Diciamo le cose come stanno, come già candidamente ammettono molti leghisti della base (non solo quelli più arrabbiati): nessuno è disposto a pagare un cent in più quando faranno il pieno di benzina per pagare le avventure militariste italiane. Inoltre nessuno vuole un solo libico in Italia, perché le bombe – secondo il pensiero leghista base – non sono intelligenti perché fanno scappare i civili e li fanno riversare in Italia. Non mi sembra dunque che sinora l’humanitas leghista sia qualcosa di diverso da un puro atteggiamento di egoismo e xenofobia. Se queste sono le motivazioni della base, poi esistono le motivazioni della Lega in quanto attore di maggioranza, e cioè dell’ “imprenditore politico” che plasma la propria offerta politica a seconda della domanda, oppure aizza la domanda per ottenere altri scopi.
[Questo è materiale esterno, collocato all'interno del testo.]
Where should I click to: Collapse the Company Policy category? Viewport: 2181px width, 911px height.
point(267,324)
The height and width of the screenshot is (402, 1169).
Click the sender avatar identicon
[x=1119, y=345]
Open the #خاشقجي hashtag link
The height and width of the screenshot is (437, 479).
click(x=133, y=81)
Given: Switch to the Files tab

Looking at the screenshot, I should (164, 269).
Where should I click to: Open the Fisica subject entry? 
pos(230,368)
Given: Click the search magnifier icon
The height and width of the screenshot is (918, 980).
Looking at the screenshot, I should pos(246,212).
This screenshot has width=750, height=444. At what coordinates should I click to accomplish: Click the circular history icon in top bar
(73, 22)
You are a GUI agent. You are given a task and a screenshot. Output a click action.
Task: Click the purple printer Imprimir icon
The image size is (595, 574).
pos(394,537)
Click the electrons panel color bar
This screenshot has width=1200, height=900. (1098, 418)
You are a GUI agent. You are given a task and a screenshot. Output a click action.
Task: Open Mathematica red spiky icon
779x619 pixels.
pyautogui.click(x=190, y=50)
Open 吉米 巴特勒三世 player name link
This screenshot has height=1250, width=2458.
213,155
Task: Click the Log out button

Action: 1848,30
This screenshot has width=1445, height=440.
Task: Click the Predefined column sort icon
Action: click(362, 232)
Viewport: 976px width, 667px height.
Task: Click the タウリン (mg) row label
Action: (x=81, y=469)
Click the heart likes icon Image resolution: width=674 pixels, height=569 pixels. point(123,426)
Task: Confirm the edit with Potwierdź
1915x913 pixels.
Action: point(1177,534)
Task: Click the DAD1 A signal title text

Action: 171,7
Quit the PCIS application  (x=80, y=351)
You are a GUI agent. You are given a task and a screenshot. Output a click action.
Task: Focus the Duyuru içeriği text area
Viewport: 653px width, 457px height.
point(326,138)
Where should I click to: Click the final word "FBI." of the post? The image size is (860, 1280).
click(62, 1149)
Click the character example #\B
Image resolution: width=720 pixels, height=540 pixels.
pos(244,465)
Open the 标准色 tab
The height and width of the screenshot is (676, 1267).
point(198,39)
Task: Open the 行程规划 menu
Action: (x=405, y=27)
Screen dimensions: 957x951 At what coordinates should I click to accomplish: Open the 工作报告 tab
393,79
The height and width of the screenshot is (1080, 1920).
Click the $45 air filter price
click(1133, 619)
Le prese di posizione dei ministri leghisti non possono che essere lette in questa chiave. Quale chiave? Le amministrative, ovviamente. Un Comune come Milano da conquistare, possibilmente con il maggior numero possibile di presenze leghiste in consiglio comunale, potrebbe indurre qualsiasi dirigente di partito a trasformarsi alla bisogna da liberista in socialista, e viceversa. La stretegia leghista di mostrare un Berlusconi prono agli interessi dell’asse anglo-franco-americano, di presentarlo come un diplomatico inetto e indeciso, come il responsabile di futuri arrivi di immigrati, è qualcosa che in tempi di elezioni torna utile soprattutto in quell’elettorato “condiviso” tra PDL e Lega, cioè quell’elettorato che con una certa facilità saltella tra le preferenze a questi schieramenti. In termini di governo del territorio – cioè di poltrone comunali – strappare delle maggioranze nei comuni al PDL significa molto. Inoltre questo riflettore sul presunto “pacifismo” leghista garantisce alla Lega una campagna elettorale a costo zero. In tempi di magra, cioè di un federalismo incompiuto, agitare gli spettri dell’invasione clandestina serve a non perdere consensi.

Cravatte verdi e bandiere arcobaleno? Macchè! Cravatte verdi e bandiere verdi – semmai – come quelle del regime di Gheddafi.